///WebTaskBench
FAILED SITES

Sites That Blocked Us

7 out of 51 attempted sites could not be benchmarked. Transparency about failures is important for a credible benchmark.

SiteReason
stackoverflow.comAnti-bot detection (Cloudflare challenge page)
reddit.comAnti-bot detection (requires JavaScript rendering)
w3.orgHeavy server-side protection and rate limiting
reuters.comAnti-bot detection (cookie consent wall + JS challenge)
techcrunch.comAnti-bot detection (Cloudflare challenge page)
dev.toHeavy JavaScript rendering required (SPA shell only)
mysql.comAnti-bot detection (Oracle enterprise bot protection)

Why Sites Fail

The benchmark uses curl -sL to fetch pages, which is a plain HTTP client without JavaScript execution. This mirrors how many AI agent tools fetch web content.

Anti-Bot Detection

Sites like StackOverflow, Reddit, Reuters, and TechCrunch use services like Cloudflare to detect and block automated access. The curl request receives a challenge page instead of the actual content.

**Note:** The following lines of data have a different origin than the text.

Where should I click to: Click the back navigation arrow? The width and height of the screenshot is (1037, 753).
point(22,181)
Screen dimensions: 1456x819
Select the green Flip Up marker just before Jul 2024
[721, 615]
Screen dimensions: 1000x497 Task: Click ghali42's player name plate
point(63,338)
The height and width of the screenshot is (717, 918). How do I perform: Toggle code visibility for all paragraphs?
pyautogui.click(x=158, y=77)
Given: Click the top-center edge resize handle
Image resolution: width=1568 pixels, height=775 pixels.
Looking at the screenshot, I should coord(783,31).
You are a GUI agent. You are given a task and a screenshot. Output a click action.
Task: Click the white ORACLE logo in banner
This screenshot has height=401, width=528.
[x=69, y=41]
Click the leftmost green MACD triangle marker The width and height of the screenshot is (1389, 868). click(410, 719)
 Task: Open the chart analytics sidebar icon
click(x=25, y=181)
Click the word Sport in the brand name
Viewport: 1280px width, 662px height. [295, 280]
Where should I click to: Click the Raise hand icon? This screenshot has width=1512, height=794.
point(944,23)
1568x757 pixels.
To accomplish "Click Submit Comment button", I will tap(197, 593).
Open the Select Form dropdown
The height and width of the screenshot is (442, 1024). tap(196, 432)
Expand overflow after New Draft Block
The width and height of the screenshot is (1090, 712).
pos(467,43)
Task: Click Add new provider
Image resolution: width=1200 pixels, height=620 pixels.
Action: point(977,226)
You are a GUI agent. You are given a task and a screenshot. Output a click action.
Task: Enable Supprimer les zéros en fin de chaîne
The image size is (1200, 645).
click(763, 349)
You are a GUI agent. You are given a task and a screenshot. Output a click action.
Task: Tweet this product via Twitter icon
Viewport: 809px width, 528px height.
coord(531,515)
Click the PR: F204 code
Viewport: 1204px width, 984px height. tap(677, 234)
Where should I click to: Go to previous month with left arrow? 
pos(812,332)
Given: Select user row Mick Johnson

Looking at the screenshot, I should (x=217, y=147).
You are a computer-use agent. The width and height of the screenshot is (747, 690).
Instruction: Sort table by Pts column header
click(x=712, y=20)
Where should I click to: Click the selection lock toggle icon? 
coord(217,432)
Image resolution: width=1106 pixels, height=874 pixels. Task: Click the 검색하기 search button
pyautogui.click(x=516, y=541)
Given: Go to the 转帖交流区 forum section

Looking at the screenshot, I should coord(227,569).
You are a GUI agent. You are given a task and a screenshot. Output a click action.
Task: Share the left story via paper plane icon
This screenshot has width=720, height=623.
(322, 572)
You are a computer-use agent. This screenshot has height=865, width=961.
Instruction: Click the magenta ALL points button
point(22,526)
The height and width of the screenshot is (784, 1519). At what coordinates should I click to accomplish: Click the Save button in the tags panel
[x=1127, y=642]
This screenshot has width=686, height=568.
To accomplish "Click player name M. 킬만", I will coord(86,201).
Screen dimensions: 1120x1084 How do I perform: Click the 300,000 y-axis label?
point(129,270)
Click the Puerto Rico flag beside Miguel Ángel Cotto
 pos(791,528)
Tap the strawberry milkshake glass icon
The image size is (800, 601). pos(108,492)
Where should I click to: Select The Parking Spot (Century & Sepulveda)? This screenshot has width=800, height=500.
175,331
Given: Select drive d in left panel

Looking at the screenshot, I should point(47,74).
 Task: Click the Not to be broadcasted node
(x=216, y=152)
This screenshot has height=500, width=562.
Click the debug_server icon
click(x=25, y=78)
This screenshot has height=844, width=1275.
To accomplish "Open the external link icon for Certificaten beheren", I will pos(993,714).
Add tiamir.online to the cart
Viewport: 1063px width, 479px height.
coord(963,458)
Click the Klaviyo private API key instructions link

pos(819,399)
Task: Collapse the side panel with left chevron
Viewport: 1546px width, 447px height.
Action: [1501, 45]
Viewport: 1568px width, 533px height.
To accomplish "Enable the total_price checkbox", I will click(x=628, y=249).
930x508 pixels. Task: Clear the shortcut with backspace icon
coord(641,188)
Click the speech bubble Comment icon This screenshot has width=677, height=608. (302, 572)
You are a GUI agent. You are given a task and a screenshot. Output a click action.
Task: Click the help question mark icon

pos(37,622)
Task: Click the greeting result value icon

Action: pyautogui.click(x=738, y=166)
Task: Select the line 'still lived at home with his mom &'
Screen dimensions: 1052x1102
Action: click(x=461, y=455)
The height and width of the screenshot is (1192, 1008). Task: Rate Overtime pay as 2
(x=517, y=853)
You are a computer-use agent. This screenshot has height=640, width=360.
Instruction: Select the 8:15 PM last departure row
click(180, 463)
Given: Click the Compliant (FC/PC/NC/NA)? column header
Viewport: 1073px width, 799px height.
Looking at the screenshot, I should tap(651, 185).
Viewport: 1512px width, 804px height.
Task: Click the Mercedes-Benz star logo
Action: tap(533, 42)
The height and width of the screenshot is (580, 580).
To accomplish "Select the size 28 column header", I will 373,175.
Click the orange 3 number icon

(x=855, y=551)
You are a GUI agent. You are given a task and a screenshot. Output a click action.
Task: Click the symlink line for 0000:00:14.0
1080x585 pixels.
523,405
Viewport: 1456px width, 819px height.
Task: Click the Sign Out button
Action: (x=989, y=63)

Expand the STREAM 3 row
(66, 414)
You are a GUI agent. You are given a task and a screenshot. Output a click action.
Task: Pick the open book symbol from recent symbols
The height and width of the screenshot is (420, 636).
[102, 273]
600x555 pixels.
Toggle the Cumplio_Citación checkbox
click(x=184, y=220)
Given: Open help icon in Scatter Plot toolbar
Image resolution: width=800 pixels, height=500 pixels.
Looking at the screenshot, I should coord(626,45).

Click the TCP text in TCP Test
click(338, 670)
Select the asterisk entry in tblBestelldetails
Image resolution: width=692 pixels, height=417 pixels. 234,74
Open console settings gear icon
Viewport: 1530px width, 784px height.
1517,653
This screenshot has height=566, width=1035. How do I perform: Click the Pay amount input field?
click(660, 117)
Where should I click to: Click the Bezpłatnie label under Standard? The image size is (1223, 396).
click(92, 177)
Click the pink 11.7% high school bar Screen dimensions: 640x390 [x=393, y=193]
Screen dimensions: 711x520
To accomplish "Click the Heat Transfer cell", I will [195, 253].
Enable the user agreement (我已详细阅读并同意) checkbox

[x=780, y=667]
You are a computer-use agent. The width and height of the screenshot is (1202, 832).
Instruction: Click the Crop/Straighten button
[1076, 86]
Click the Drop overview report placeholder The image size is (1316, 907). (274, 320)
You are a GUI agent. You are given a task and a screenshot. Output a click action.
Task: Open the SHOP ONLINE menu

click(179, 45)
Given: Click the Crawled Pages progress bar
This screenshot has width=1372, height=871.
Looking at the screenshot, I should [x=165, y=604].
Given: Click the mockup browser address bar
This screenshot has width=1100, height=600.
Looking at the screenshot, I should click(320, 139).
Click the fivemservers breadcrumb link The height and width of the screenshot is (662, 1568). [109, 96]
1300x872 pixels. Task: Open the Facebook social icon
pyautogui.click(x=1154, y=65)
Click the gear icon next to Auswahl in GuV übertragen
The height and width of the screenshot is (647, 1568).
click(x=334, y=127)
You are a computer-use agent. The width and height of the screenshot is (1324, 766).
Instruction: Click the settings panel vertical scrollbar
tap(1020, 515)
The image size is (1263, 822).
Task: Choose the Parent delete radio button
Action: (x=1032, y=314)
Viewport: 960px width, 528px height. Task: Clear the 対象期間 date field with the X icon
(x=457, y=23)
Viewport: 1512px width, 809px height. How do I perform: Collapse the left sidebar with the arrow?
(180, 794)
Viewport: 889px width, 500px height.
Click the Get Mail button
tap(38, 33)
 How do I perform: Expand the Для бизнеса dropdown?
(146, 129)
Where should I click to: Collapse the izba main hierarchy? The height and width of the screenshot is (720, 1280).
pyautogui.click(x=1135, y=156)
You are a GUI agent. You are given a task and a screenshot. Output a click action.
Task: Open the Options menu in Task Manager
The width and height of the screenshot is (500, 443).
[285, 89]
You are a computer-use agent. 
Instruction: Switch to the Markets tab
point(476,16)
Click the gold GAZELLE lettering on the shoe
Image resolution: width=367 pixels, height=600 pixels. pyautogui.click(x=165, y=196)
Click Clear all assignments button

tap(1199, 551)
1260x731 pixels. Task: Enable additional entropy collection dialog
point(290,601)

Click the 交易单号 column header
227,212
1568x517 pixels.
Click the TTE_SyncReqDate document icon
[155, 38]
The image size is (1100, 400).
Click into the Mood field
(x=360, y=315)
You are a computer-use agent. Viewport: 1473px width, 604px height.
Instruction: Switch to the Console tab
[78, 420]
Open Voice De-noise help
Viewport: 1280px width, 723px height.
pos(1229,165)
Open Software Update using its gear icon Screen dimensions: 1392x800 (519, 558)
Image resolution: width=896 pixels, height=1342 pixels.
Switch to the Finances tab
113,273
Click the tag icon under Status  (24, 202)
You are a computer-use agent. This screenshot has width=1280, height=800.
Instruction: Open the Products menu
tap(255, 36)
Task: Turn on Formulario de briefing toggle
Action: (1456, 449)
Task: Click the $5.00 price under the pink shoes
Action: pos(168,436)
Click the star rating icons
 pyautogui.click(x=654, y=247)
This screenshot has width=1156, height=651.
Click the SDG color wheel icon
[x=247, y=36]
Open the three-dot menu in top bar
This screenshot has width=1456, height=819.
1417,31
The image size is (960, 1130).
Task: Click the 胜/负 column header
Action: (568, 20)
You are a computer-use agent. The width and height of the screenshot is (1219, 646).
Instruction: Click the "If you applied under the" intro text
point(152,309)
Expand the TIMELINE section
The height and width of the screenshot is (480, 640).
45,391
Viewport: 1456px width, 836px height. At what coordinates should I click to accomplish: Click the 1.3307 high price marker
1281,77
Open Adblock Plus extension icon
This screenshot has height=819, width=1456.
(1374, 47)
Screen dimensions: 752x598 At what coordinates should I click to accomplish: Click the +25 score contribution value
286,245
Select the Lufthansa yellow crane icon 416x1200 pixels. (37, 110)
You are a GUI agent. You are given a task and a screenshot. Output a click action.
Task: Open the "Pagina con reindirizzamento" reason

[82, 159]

This is the most common failure mode.

JavaScript-Only Rendering

Sites like dev.to are single-page applications that deliver a minimal HTML shell and render all content via JavaScript. Without a browser engine, the fetched HTML contains almost no usable content.

Enterprise Protection

mysql.com uses Oracle's enterprise-grade bot protection, which blocks automated requests. w3.org applies aggressive rate limiting and server-side protection.

Implications for AI Agents

These failures highlight a real challenge for AI agents: not all of the web is accessible via simple HTTP fetching. Agents that need content from these sites require browser-based approaches, which add complexity and latency.

Future benchmark runs may include a browser-based fetching mode to capture these sites. For now, we report them honestly as failures.